= Problem =
Reproduce everything from the line containing "Screen dimensions: 399x532" down to the end of the items, substituting "Display size" for "Screen dimensions" and changing nothing else. Leave the pictures out of your answer.

[Items on target coordinates]
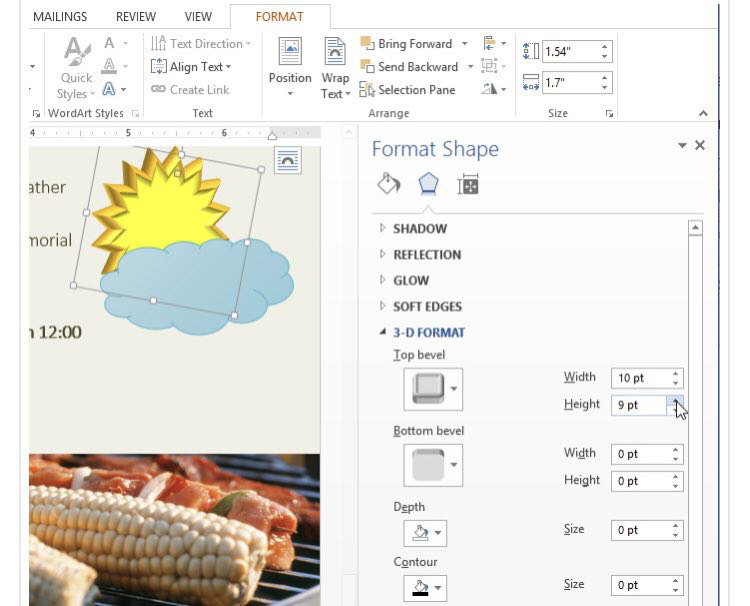Expand the REFLECTION section
The width and height of the screenshot is (750, 606).
tap(426, 255)
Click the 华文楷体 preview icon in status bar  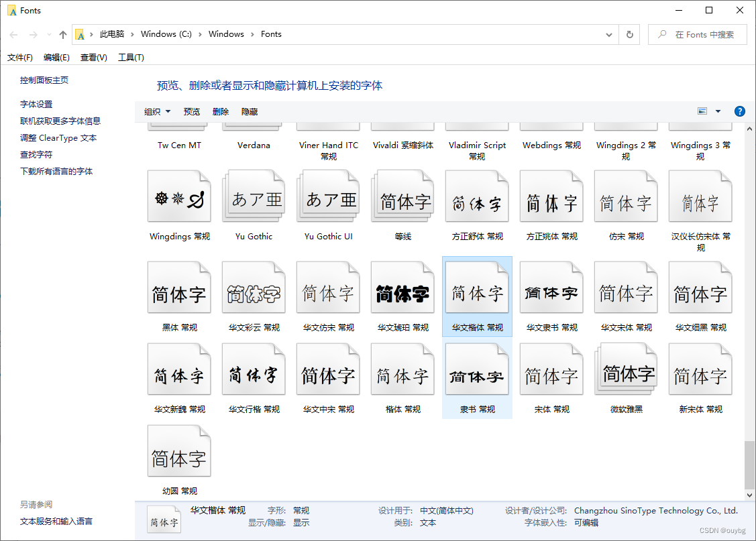164,519
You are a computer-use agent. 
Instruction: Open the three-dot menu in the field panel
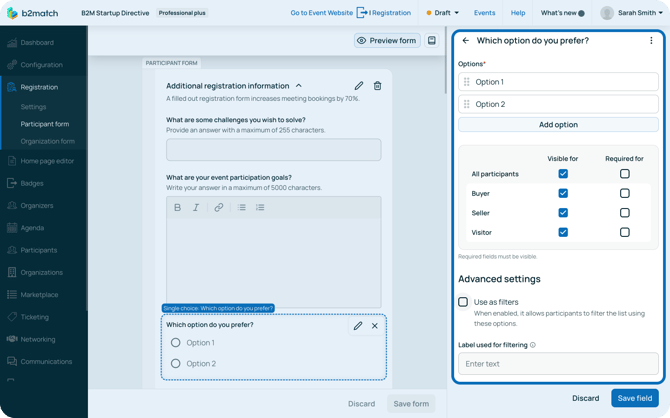[651, 41]
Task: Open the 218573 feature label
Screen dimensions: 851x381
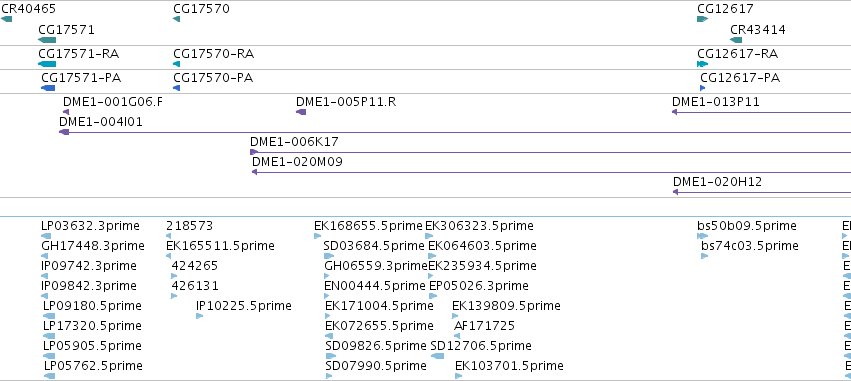Action: pos(189,226)
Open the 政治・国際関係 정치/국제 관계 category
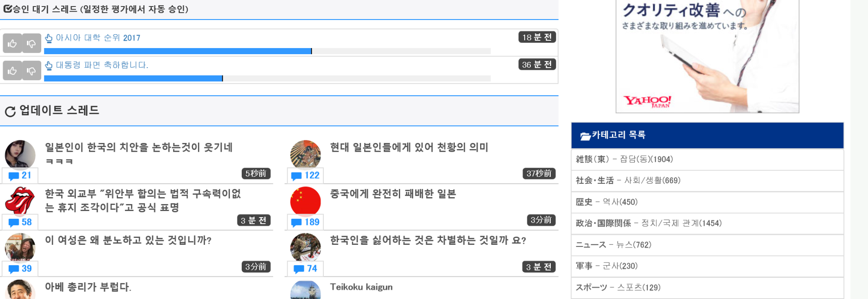The image size is (868, 299). pyautogui.click(x=648, y=223)
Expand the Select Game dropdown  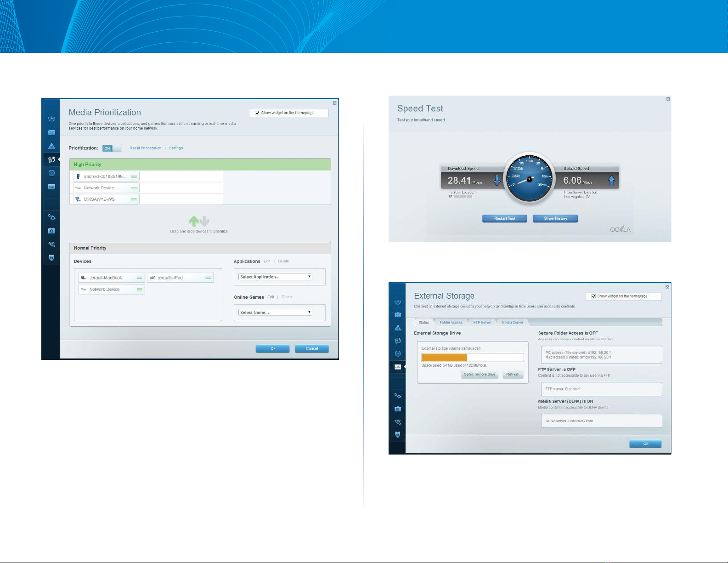(x=275, y=313)
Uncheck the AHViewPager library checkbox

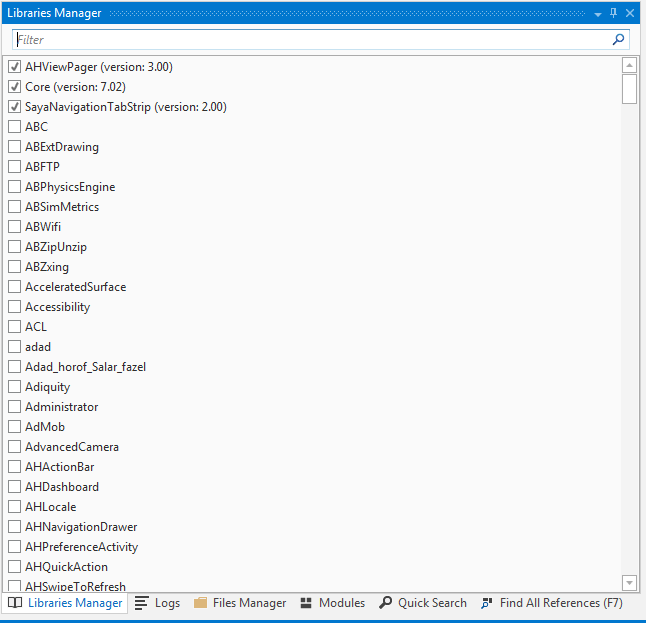(x=14, y=67)
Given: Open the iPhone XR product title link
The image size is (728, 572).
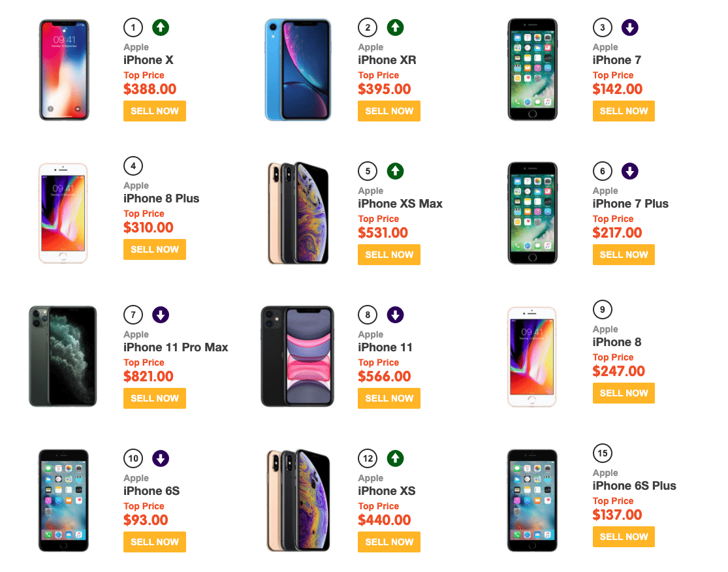Looking at the screenshot, I should [x=387, y=60].
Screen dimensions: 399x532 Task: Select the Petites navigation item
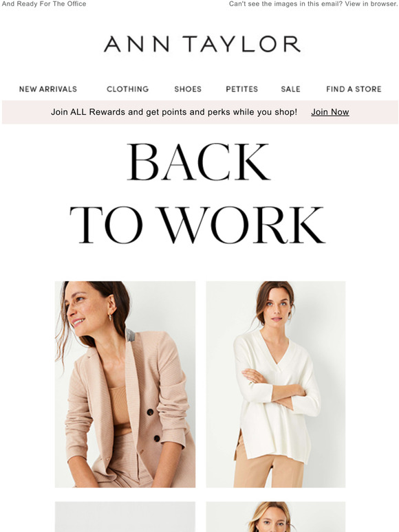point(241,89)
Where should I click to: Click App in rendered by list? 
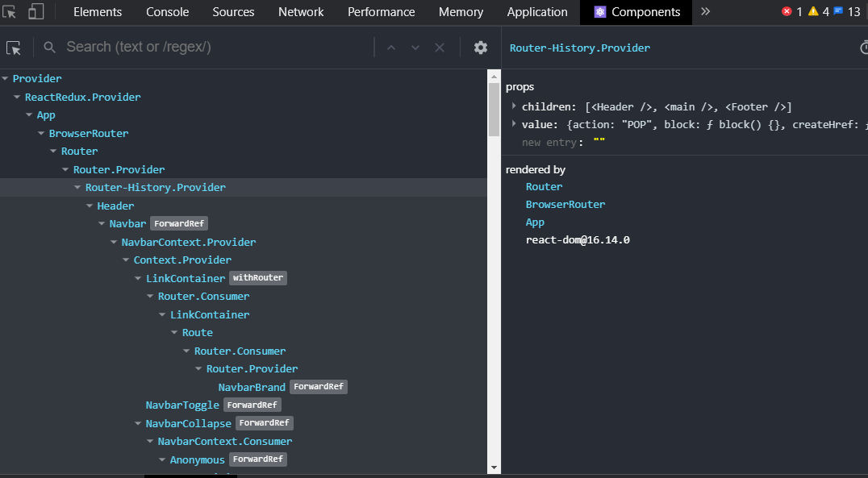point(535,222)
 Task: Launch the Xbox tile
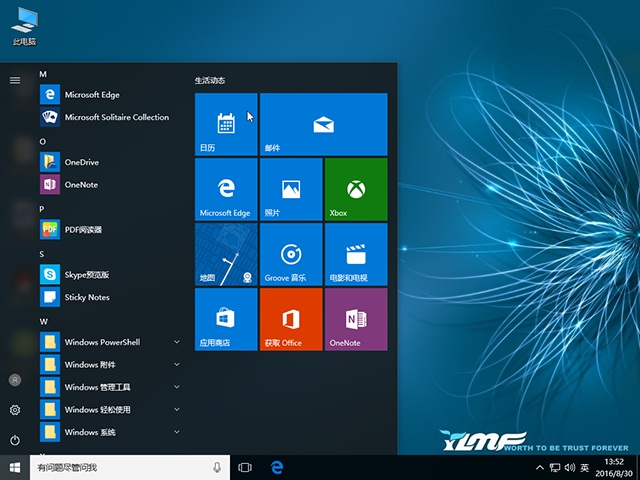[355, 189]
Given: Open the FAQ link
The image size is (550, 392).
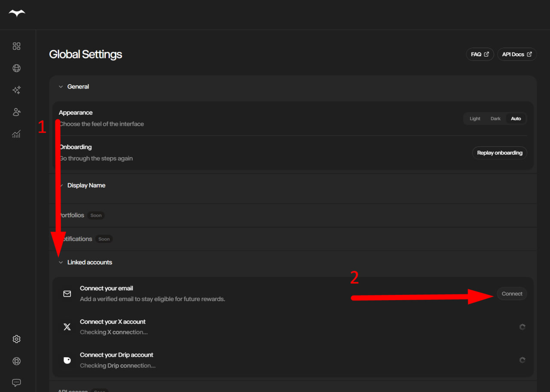Looking at the screenshot, I should click(480, 55).
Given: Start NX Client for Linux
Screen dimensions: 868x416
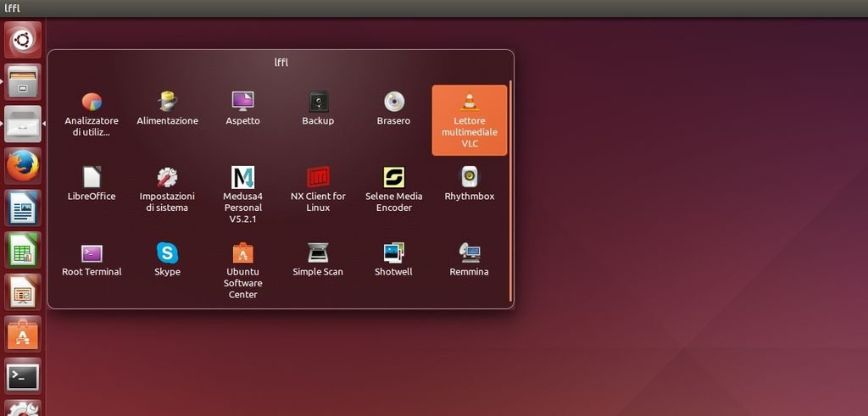Looking at the screenshot, I should click(318, 178).
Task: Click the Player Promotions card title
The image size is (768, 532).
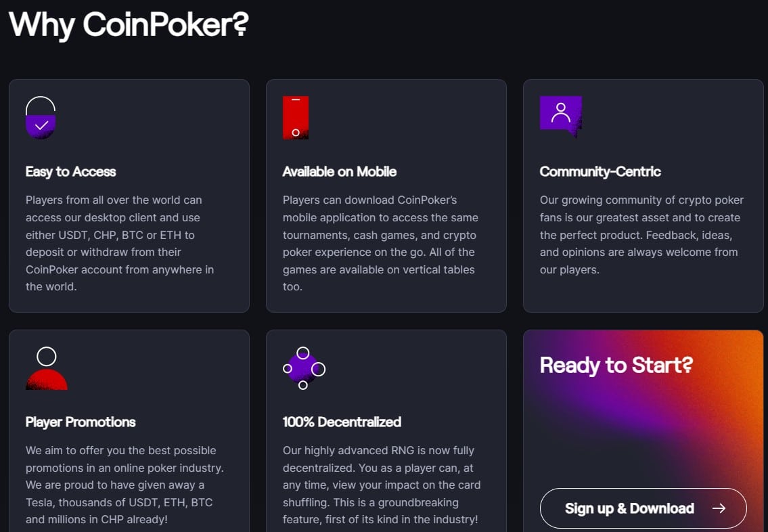Action: click(x=81, y=422)
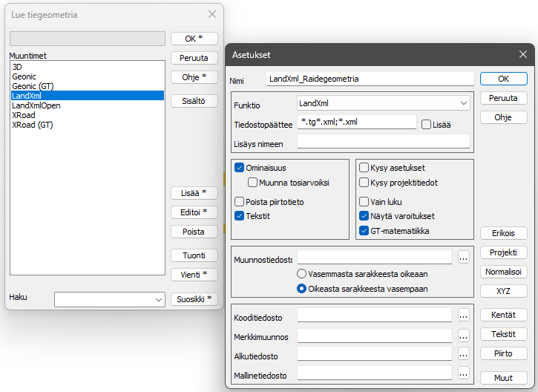Click the Editoi button
Image resolution: width=538 pixels, height=392 pixels.
pos(194,212)
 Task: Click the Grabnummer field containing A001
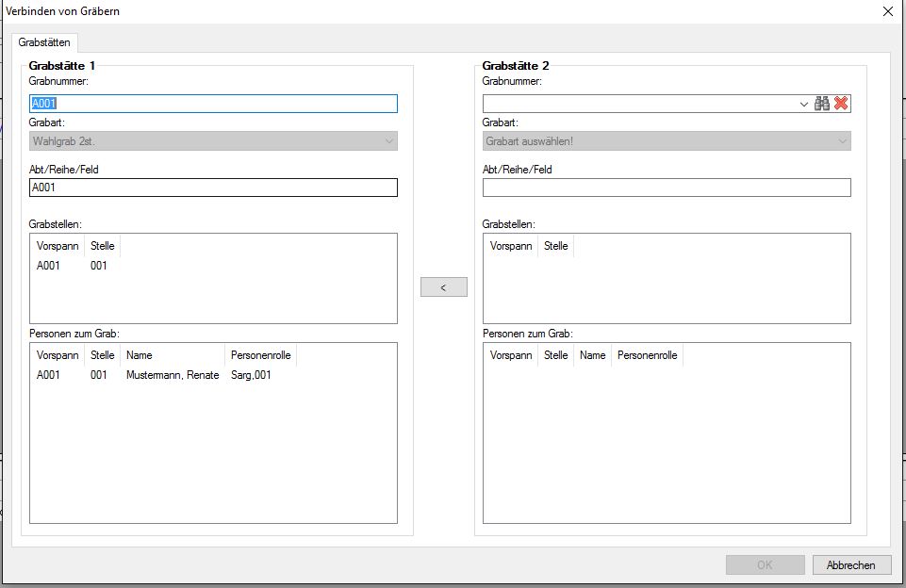213,104
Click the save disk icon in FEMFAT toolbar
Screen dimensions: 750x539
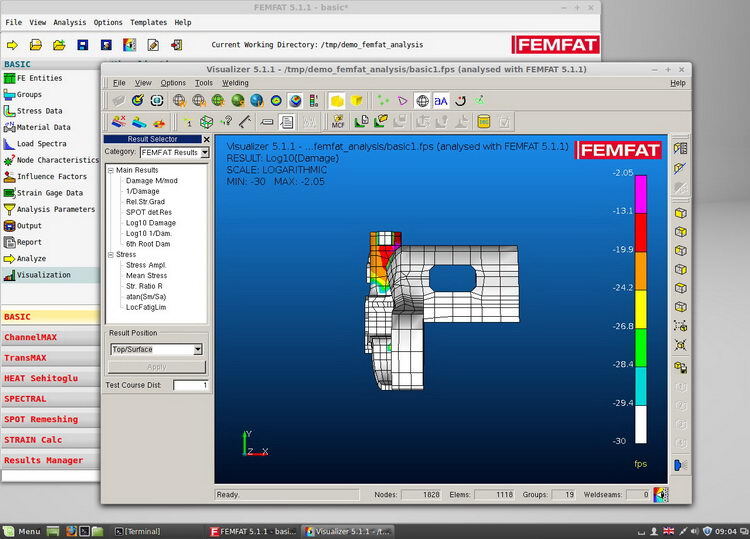[82, 45]
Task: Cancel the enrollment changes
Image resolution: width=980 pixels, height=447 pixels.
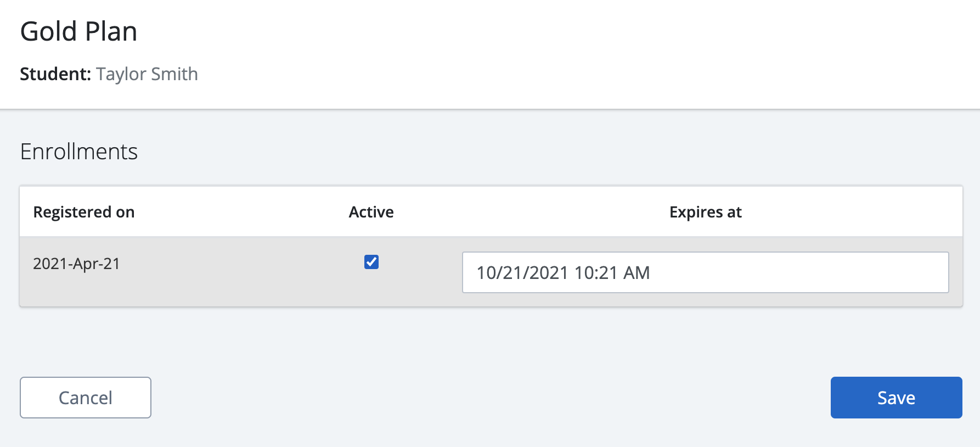Action: [x=86, y=398]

= Written response =
Display size: 399x532 Task: Select the Petites navigation item
point(241,89)
Where should I click to: Click App in rendered by list? 
point(535,222)
 Task: Launch the Xbox tile
[355, 189]
Given: Open the FAQ link
The image size is (550, 392).
Looking at the screenshot, I should click(480, 55).
Given: Start NX Client for Linux
Display size: 868x416
Looking at the screenshot, I should click(318, 178).
Task: Click the Player Promotions card title
The image size is (768, 532).
Action: click(x=81, y=422)
Click the Editoi button
Image resolution: width=538 pixels, height=392 pixels.
pos(194,212)
 Task: Click the Grabnummer field containing A001
213,104
Click the save disk icon in FEMFAT toolbar
Display size: 750x539
[82, 45]
Task: Cancel the enrollment changes
Image resolution: width=980 pixels, height=447 pixels.
Action: [x=86, y=398]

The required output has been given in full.